Em 1937, publicou “Luzifers Hofgesind” (A Corte de Lucifer), livro que narrava a segunda etapa de suas buscas. Logo, Himmler encomendou 5.000 cópias e distribuiu para a elite nazista. Mas, contra a vontade de Rahn, o livro editado devia ainda incluir pensamentos antissemitas, o que deixou claro para o autor que Himmler não estava satisfeito com a publicação da obra.
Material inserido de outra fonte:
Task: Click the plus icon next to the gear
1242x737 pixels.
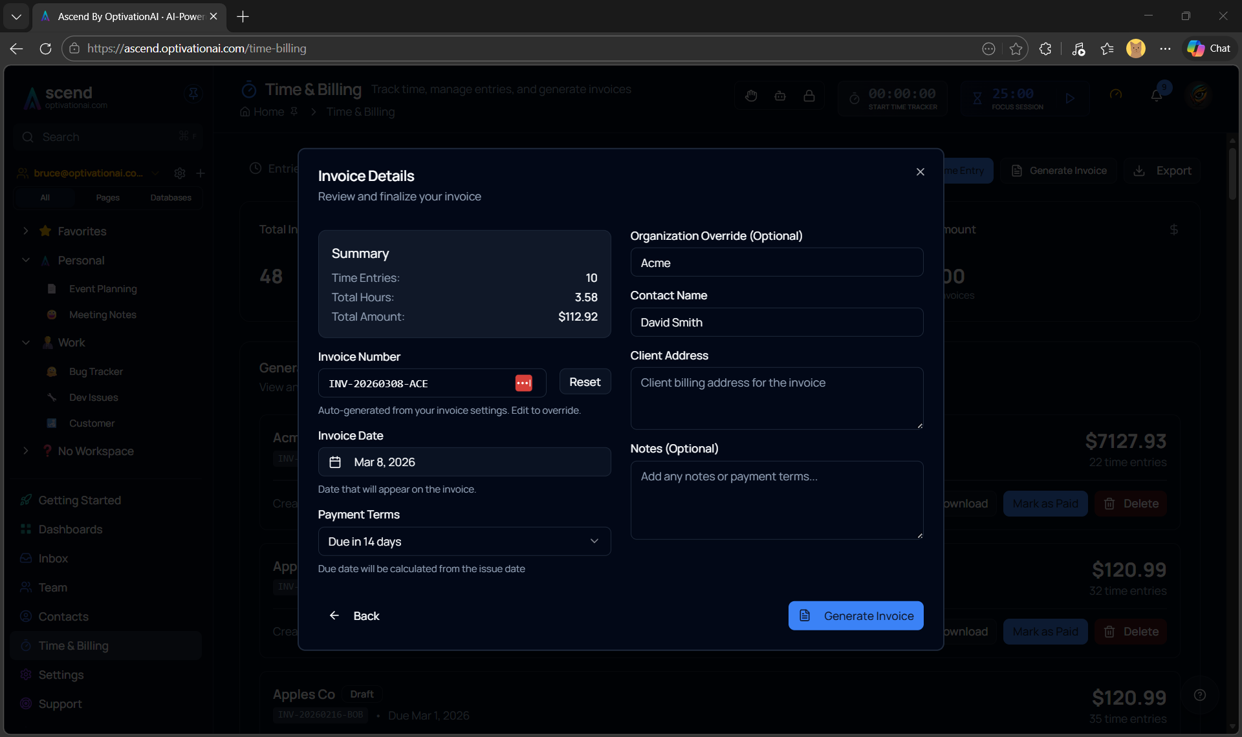Action: tap(201, 173)
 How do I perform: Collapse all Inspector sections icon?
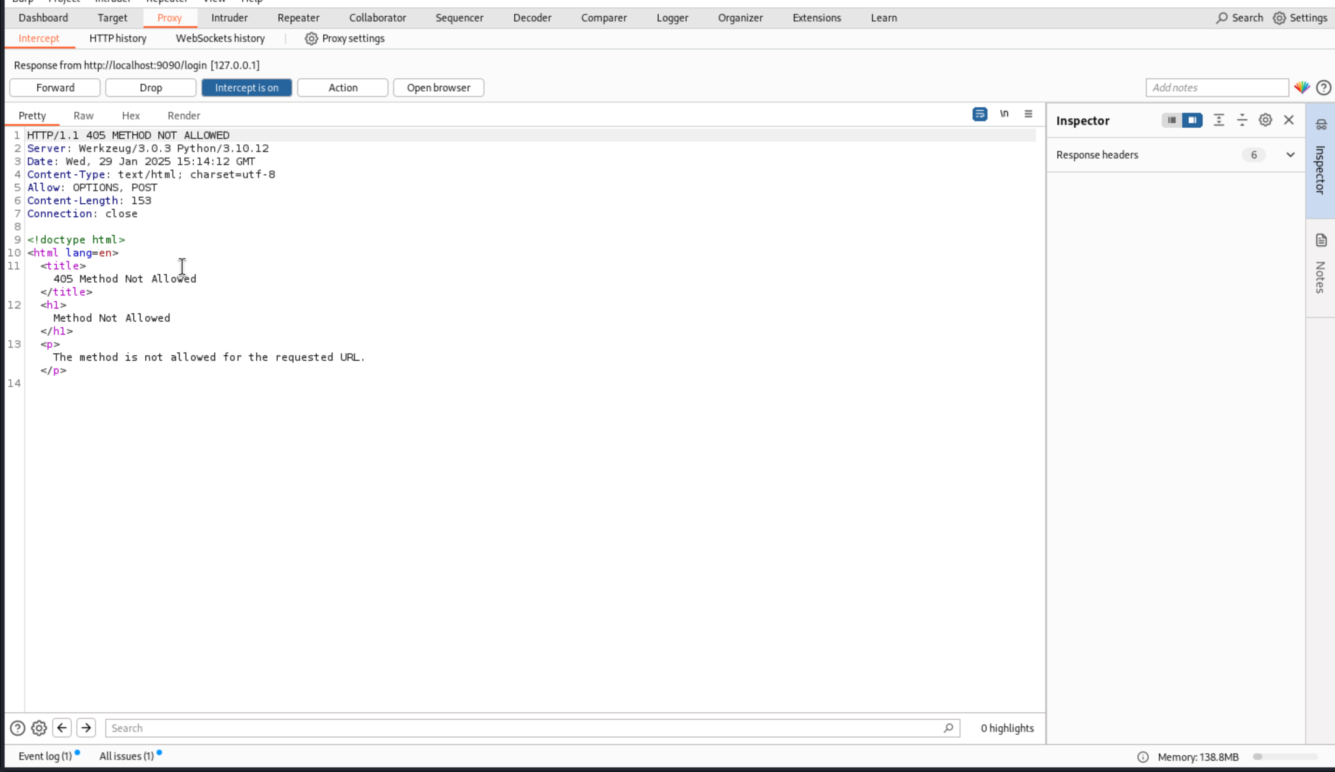tap(1242, 120)
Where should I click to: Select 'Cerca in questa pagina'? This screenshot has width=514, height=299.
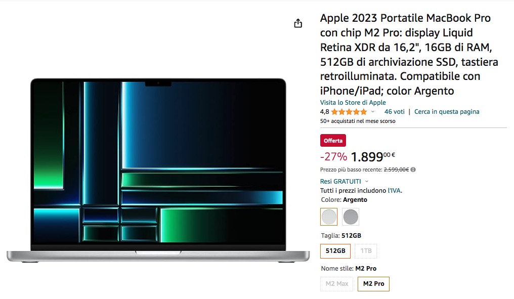coord(447,112)
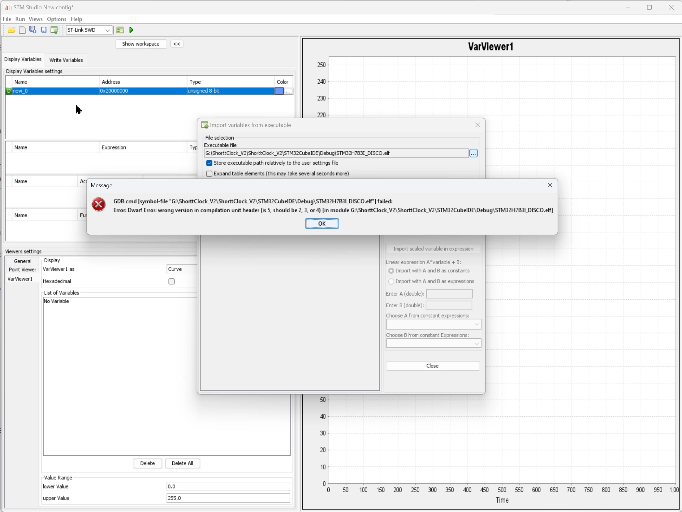The image size is (682, 512).
Task: Close the error Message dialog X
Action: tap(550, 185)
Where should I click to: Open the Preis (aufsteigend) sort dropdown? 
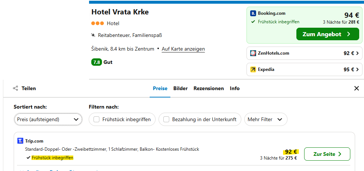pyautogui.click(x=48, y=120)
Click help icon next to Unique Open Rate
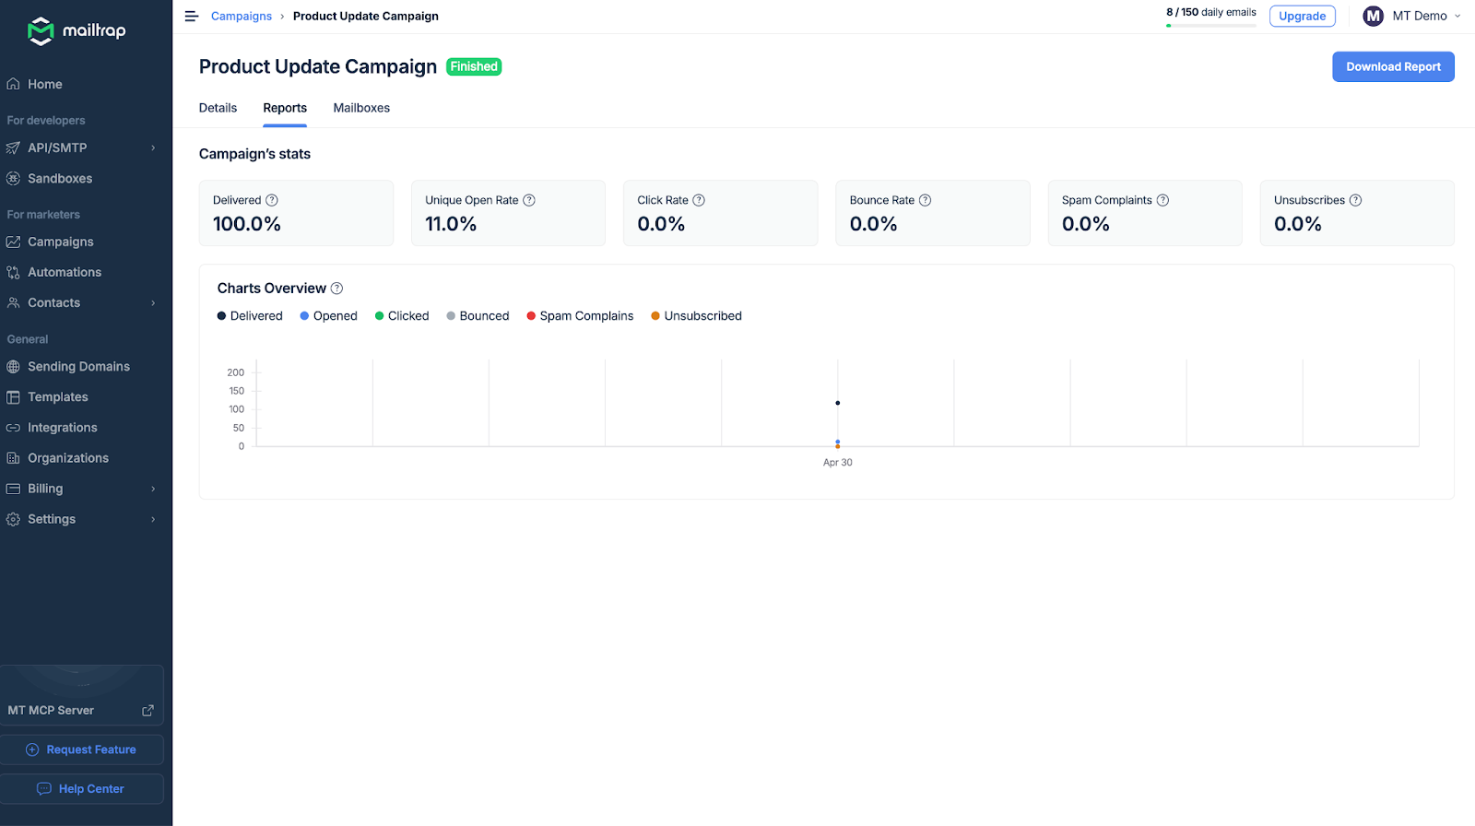Viewport: 1475px width, 826px height. click(x=529, y=200)
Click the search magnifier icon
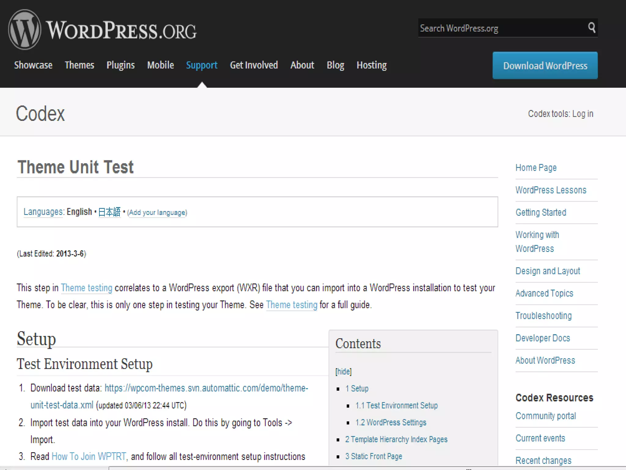This screenshot has width=626, height=470. click(x=591, y=28)
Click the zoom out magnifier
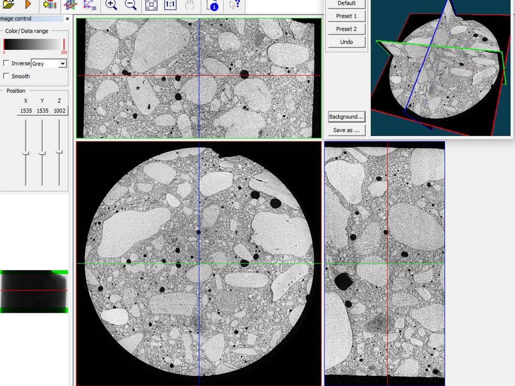The height and width of the screenshot is (386, 515). point(130,5)
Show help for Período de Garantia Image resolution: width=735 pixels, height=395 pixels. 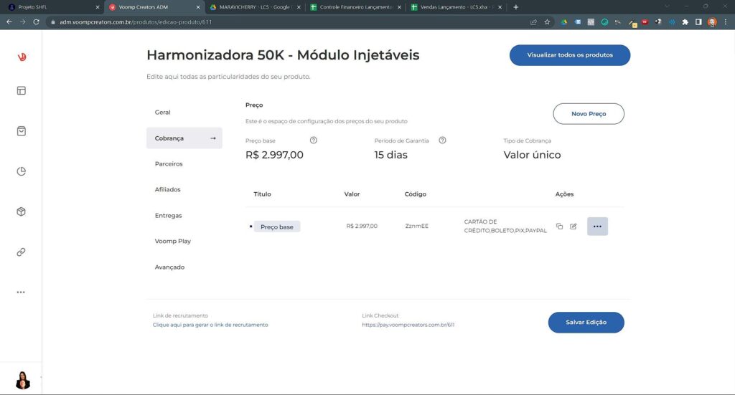point(442,141)
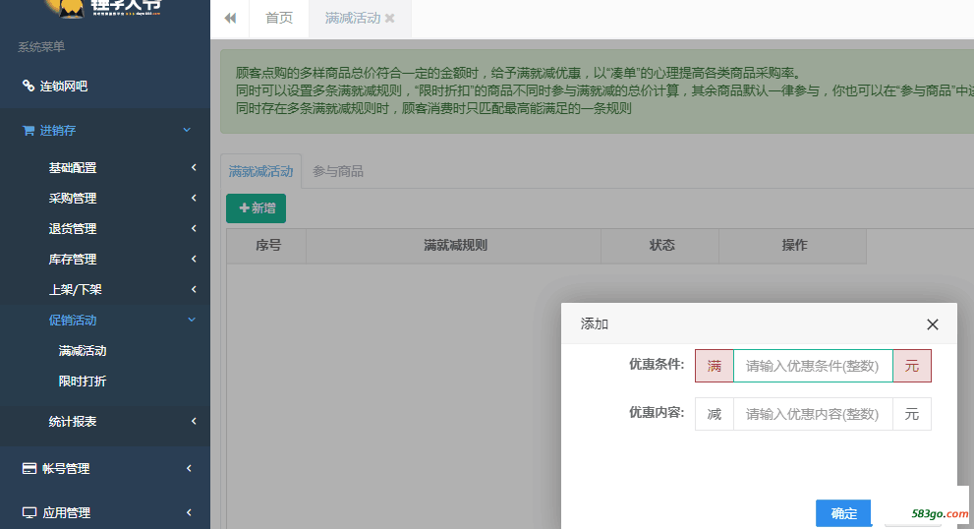Close the 满减活动 tab with x icon
The image size is (974, 529).
(x=390, y=19)
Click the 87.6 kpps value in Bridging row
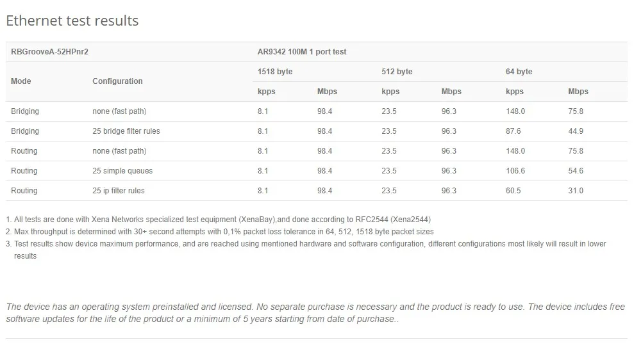The height and width of the screenshot is (354, 634). [x=513, y=131]
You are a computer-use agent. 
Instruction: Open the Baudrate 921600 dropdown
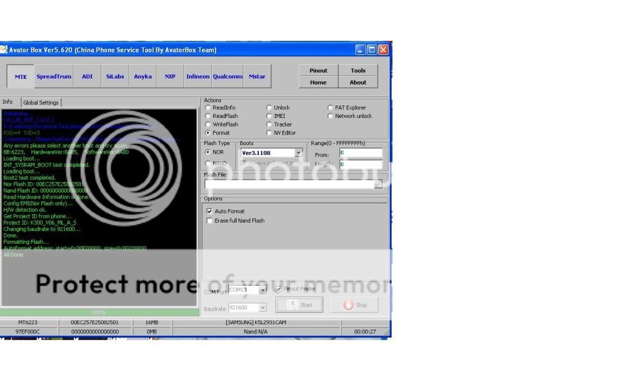coord(263,308)
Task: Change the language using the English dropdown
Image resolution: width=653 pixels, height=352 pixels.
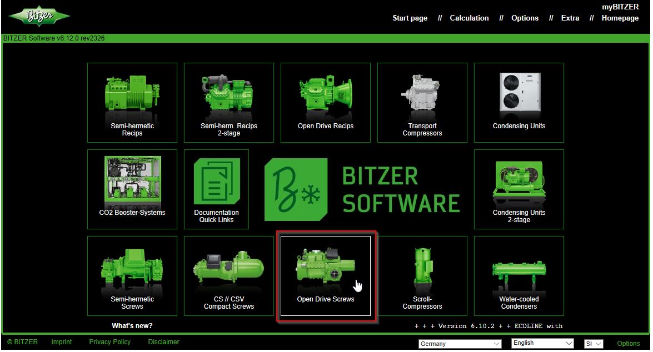Action: (542, 343)
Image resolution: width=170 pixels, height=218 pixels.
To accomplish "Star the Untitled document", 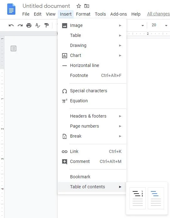I will (x=79, y=6).
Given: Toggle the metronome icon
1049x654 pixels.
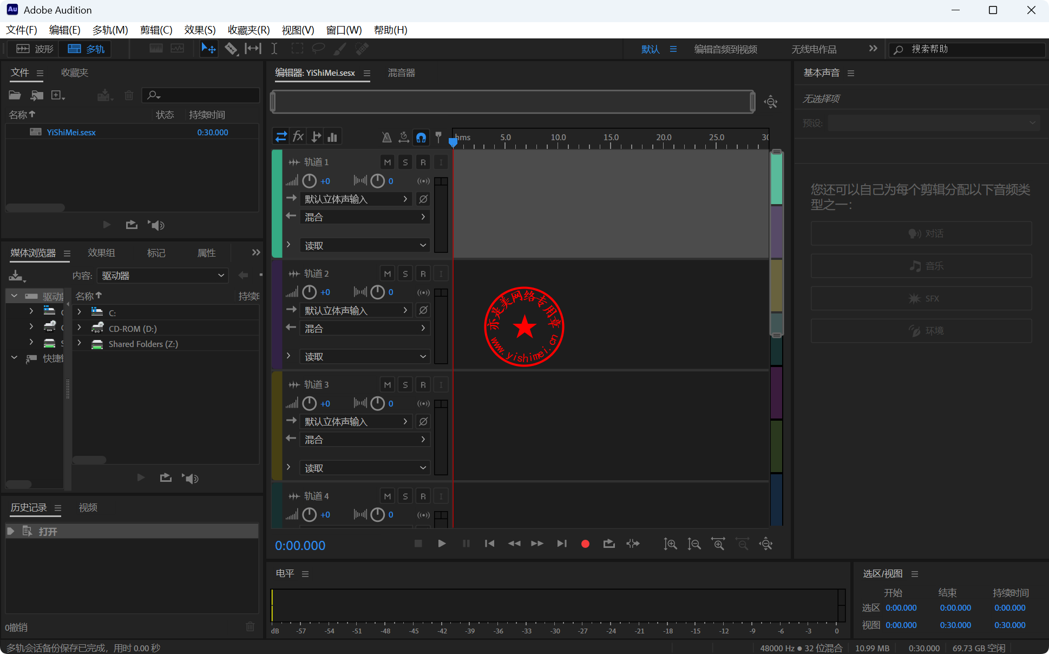Looking at the screenshot, I should point(386,137).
O novelista Nigel Graddon na obra “Otto Rahn and the Quest for the Holy Grail: the Amazing Life of the Real Indiana Jones” (2008), afirma que Rahn sentiu-se ofendido por Himmler. Por outra parte, é verdade que Rahn manifestou sentimentos antinazistas, mas sempre foi discreto em relação a isso. Sabia que pagaria caro por atitudes contra o Reich. O verdadeiro problema para Heinrich Himmler era Otto Rahn ser abertamente homossexual. No início, Himmler estava preparado para ignorar sua condição, mas conforme o tempo foi passando, a sua tolerância foi diminuindo.
Humilhação e morte
No mesmo ano em que seu segundo livro foi publicado, Otto Rahn foi pego na cama com um homem. Como punição, foi designado como guarda do campo de concentração de Dachau por espaço de três meses. Aquilo foi um ato de humilhação e a última gota para Rahn. Em uma carta, escreveu: “É impossível para um homem tolerante e liberal como eu viver em uma nação igual a que meu país se tornou”.
Após ser flagrado em sua intimidade, escreveu para Himmler deixando a disposição seu cargo nas SS. Mas, como era característico à máfia, a SS não era o tipo de organização que a pessoa podia simplesmente pedir demissão e continuar sua vida. Tal qual ocorreu alguns anos depois com a “Raposa do Deserto” Erwin Rommel (1891-1944), a chefia das SS deu a Rahn a opção de se suicidar ou ser eliminado.
Na noite de 13 de março de 1939, Rahn escolheu sua forma de morrere: Foi caminhando em direção às montanhas do Tirol e deitou-se na neve. No dia seguinte, ainda cedo, o seu corpo foi encontrado congelado. Ele tinha completado 35 anos de idade.
Bibliografia
Goodrick-Clarke, Nicholas, The Occult Roots of Nazism: Secret Aryan Cults and Their Influence on Nazi Ideology: The Ariosophists of Austria and Germany, 1890-1935; Wellingborough, England: The Aquarian Press, 1985, págs. 188-189. Goodrick-Clarke, Nicolás, Las Oscuras Raíces del Nazismo. Buenos Aires: Editorial Sudamericana, 2005.
Preston, John, The original Indiana Jones: Otto Rahn and the temple of doom, The Telegraph, 22 May 2008.
Rahn, Otto, Kreuzzug gegen den Gral. Die Geschichte der Albigenser Broschiert, 1934. Croisade contre le Graal: Grandeur et Chute des Albigeois Broché (French translation), 1934.
Rahn, Otto, Crusade Against the Grail: The Struggle between the Cathars, the Templars, and the Church of Rome (First English Translation by Christopher Jones), 1934, Reprinted: 2006.
Rahn, Otto, Luzifers Hofgesind, eine Reise zu den guten Geistern Europas, 1937.
Rahn, Otto, Lucifer’s Court: A Heretic’s Journey in Search of the Light Bringers (English translation), 1937. Reprinted: 2008.
Sabeheddin, M., Otto Rahn & the Quest for the Holy Grail. New Dawn Magazine No. 43, (July -August 1997). Archived from the original on 27 October 2009.